Violent hailstorms have lacerated vineyards in a prestigious part of the Burgundy wine region, causing what local winemakers have described as "catastrophic" damage to this year's crop.

A strip of vineyards in the Beaune region were lashed by hailstorms and winds in a violent downpour on Tuesday afternoon, causing major damage in an area that covers four or five key wine-growing villages including Pommard and Volnay, prized for well-known and expensive crus. The worst-hit risk losing 90 per cent of their crops.
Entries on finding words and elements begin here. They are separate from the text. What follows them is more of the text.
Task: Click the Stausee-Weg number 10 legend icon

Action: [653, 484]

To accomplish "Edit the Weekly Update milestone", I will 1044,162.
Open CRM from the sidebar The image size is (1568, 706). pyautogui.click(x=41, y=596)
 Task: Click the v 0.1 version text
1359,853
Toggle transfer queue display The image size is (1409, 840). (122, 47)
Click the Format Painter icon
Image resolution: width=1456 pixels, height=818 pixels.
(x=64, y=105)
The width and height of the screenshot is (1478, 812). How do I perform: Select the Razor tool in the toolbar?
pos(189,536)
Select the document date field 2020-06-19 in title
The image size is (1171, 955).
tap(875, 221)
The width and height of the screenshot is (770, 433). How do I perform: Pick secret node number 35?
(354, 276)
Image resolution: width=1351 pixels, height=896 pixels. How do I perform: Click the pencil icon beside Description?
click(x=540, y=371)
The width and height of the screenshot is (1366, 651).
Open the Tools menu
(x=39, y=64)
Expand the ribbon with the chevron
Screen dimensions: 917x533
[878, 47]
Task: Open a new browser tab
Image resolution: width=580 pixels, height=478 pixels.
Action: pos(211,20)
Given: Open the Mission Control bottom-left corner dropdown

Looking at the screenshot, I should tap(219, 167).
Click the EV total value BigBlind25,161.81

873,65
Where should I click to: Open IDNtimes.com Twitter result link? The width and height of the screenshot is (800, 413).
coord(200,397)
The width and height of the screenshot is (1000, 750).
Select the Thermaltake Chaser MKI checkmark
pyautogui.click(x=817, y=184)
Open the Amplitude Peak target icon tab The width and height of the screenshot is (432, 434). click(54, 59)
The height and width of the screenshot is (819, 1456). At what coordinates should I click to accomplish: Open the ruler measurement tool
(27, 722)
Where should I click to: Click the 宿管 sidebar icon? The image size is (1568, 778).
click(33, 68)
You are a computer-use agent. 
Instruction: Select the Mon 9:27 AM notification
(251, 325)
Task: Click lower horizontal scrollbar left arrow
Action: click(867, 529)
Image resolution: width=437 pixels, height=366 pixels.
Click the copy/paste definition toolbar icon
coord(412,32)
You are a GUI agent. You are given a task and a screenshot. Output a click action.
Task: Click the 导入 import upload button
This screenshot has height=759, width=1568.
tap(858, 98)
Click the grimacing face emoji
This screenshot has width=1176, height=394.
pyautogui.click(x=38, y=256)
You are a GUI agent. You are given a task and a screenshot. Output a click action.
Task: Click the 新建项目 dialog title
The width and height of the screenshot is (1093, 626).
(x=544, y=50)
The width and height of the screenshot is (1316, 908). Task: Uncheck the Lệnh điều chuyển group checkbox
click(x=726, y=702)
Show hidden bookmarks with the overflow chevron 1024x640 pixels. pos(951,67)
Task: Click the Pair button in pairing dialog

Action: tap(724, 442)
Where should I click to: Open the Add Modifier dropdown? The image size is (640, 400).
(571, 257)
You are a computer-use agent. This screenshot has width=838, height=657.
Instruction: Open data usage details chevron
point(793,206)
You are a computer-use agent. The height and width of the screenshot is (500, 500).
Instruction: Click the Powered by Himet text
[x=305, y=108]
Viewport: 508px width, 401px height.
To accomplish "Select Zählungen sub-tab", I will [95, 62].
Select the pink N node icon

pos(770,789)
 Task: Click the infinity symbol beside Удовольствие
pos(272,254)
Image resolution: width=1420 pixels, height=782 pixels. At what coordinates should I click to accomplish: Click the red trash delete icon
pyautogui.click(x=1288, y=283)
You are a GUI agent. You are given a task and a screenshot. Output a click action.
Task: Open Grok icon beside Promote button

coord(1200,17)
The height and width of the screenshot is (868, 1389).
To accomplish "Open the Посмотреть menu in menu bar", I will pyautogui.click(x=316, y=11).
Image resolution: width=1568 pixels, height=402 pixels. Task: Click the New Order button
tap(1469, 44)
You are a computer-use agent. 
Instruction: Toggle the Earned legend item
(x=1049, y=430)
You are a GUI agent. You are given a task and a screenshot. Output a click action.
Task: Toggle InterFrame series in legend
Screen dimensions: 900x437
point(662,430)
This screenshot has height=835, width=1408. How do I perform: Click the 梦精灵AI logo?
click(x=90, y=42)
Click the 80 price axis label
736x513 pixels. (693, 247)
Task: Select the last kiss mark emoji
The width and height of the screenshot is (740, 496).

It's awful to see these vines ripped by hail and several years of wine growers' work destroyed by the weather in one afternoon

"It's awful to see these vines ripped by hail and several years of wine growers' work destroyed by the weather in one afternoon," said Xavier de Volontat, head of France's independent winemakers after the storms.

The local trade body said all the Cote de Beaune appellation area, which stretches for about 20 kilometres, was affected.

Burgundy, alongside Bordeaux, is one of France's two classic, best-known wine-producing regions. It is a big export area, currently prized by the Asian market, and produces some of the more expensive wines in France. The same area was hit by hail last year, causing high losses. This spring had also seen poor weather for local wine-growers, including flooding.

Jasper Morris, Burgundy director at wine merchant Berry Bros & Rudd in London, said: "Four or five villages have all suffered. Some of them produce some pretty prestigious wines that may sell at £50 (HK$595) a bottle retail. It will affect this year's crop." He warned that around 75-90 per cent of this year's fruit in the worst hit of those village areas could have been lost.

"Locally, this is a disaster. For the industry as a whole it's bad news, but it's not catastrophic. Overall there will be huge parts of Burgundy that haven't been touched. But in villages such as Pommard or Beaune it's very serious. The real problem is that this is the second year in a row."

Blair Pethel, a small producer in the Cote de Beaune region, who was formerly a political journalist in Washington, has now been a wine grape grower in Burgundy for 10 years. Several of his vineyards, both white wine and red, have been hit.

"I've lost more than 50 per cent of my total crop for this year," he said. "Emotionally, we've got to carry on. We've put so much work into it. But the mood in the village is not good at all. A lot of people are very concerned. It's two years in a row that major hailstorms have hit the area. The economic conditions in France were already not that good. This doesn't help."